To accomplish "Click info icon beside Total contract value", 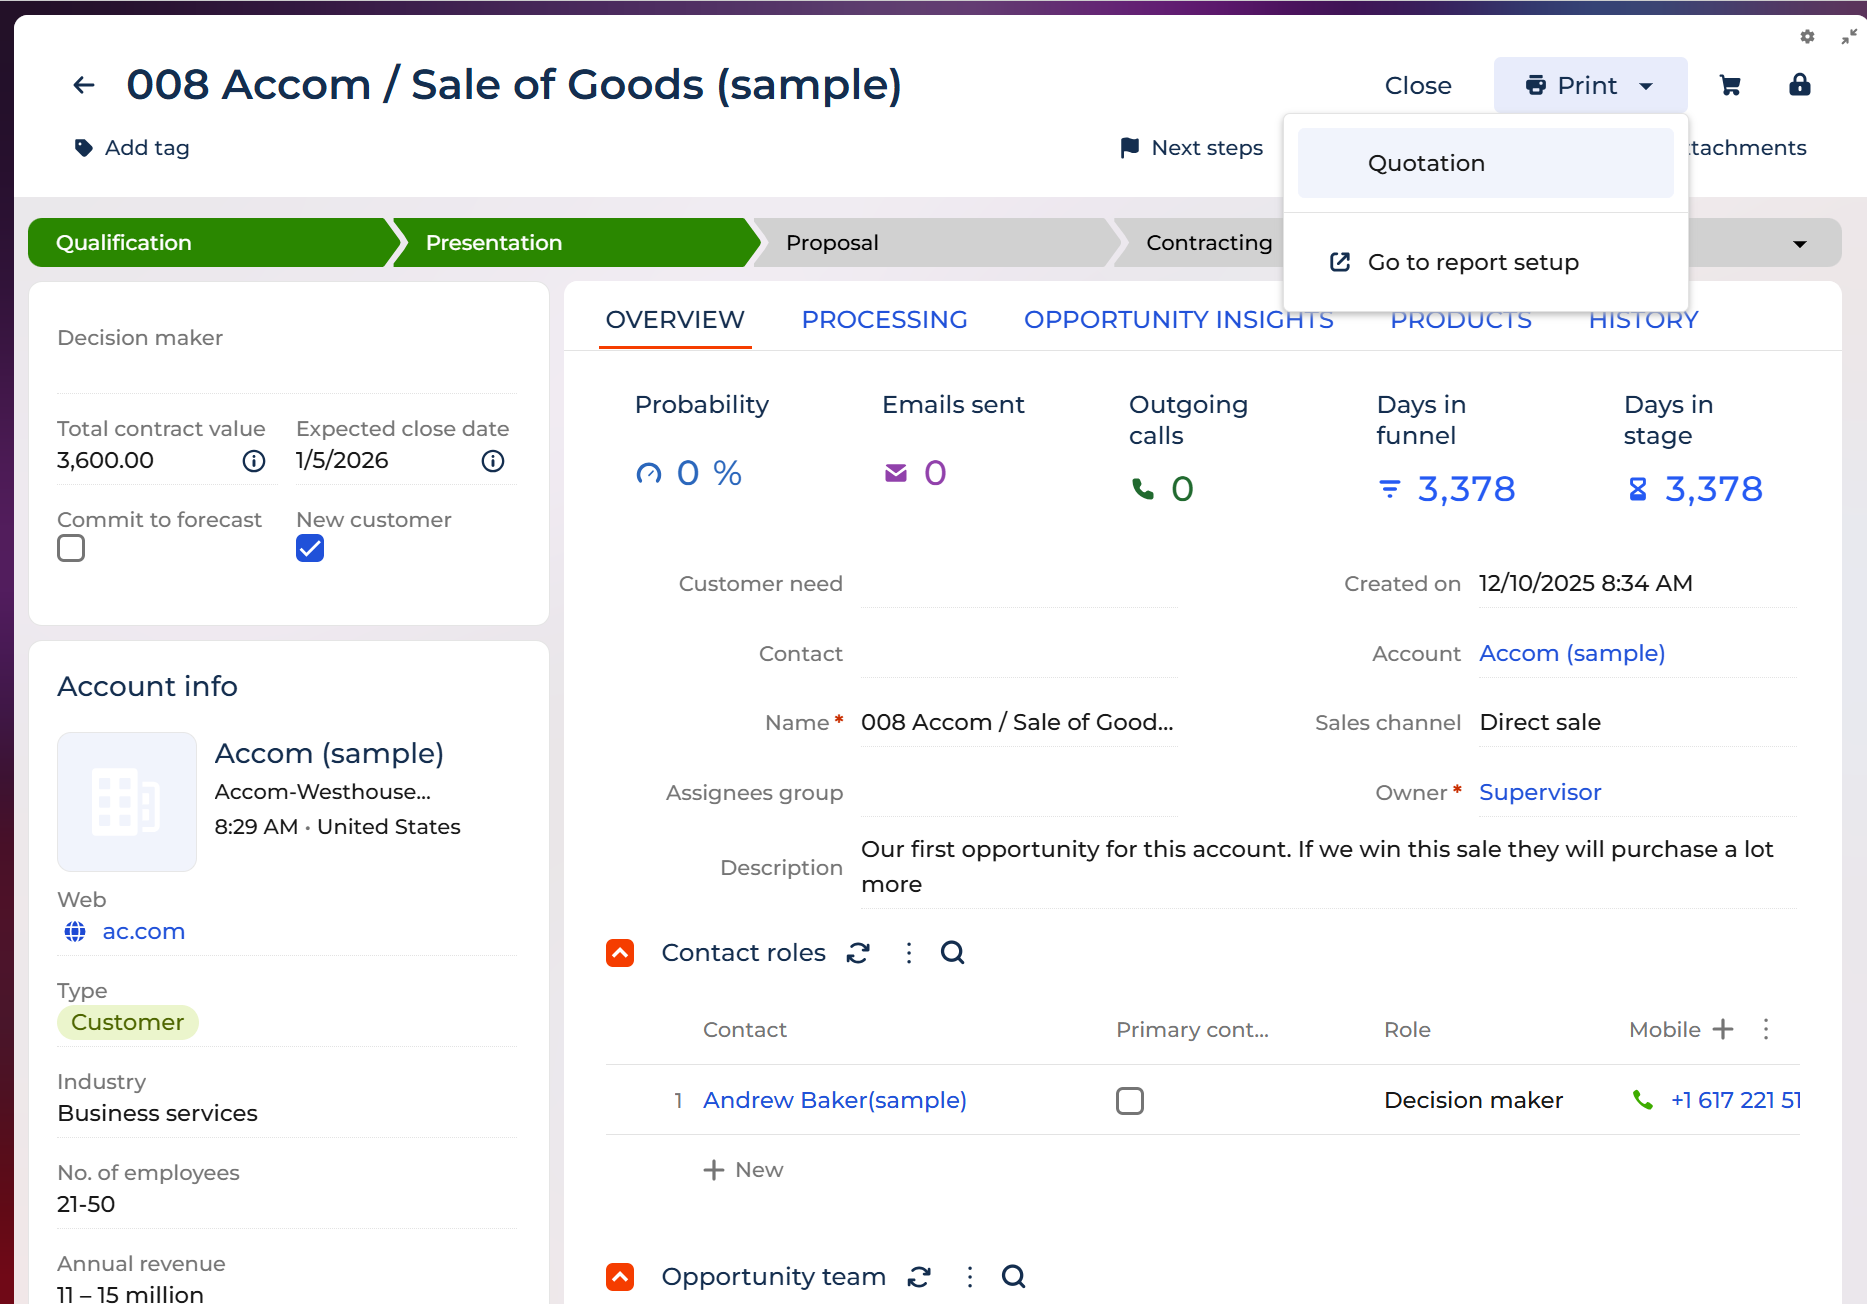I will (254, 461).
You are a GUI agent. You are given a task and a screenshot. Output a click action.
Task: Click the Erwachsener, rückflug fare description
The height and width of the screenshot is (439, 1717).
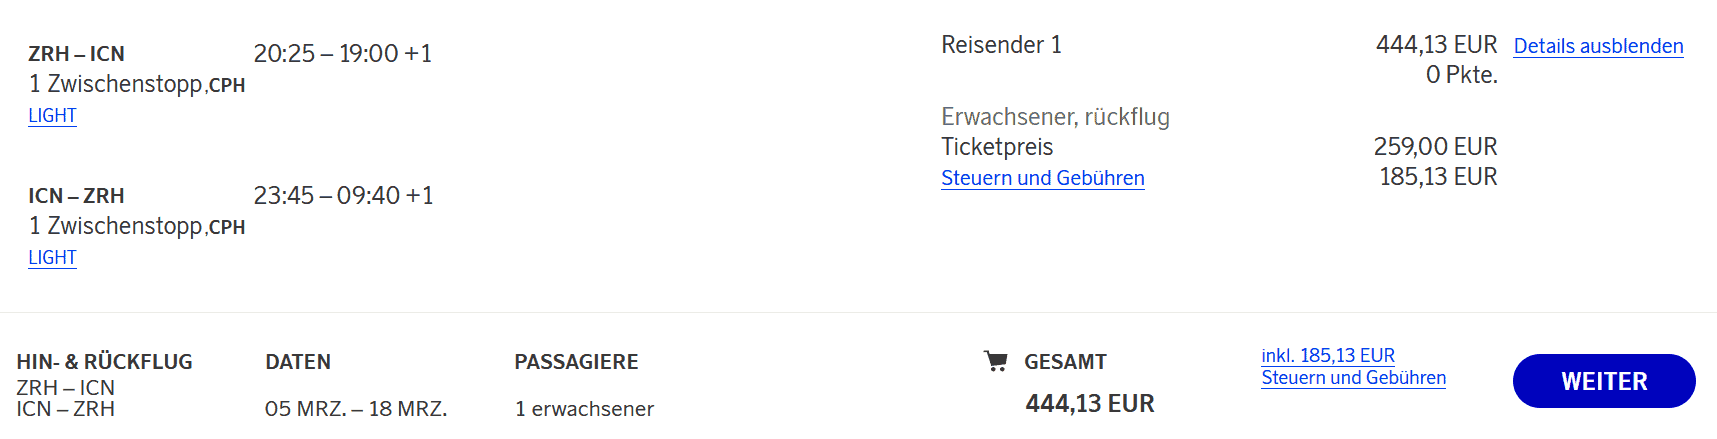pos(1055,117)
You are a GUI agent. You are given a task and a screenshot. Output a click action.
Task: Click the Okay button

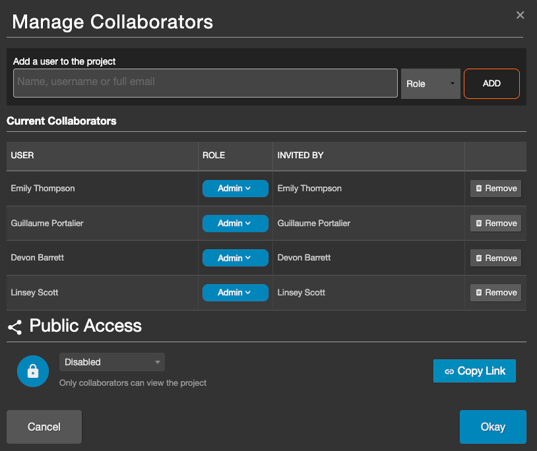click(x=493, y=427)
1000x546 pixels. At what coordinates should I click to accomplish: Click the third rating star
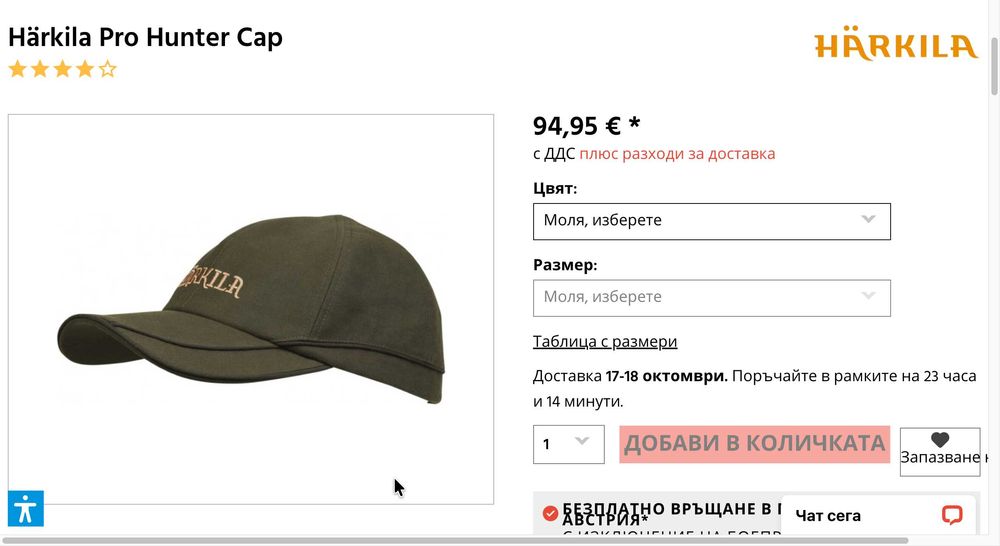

- _REQUIRED WORK_:
Give again, word for word, the line containing "Task: Click the Okay button" and every line after it to the end of the records; leave out the pictures.

- _WRITTEN REPLY_:
Task: Click the Okay button

click(x=493, y=427)
1000x546 pixels. At what coordinates should I click to accomplish: Click the third rating star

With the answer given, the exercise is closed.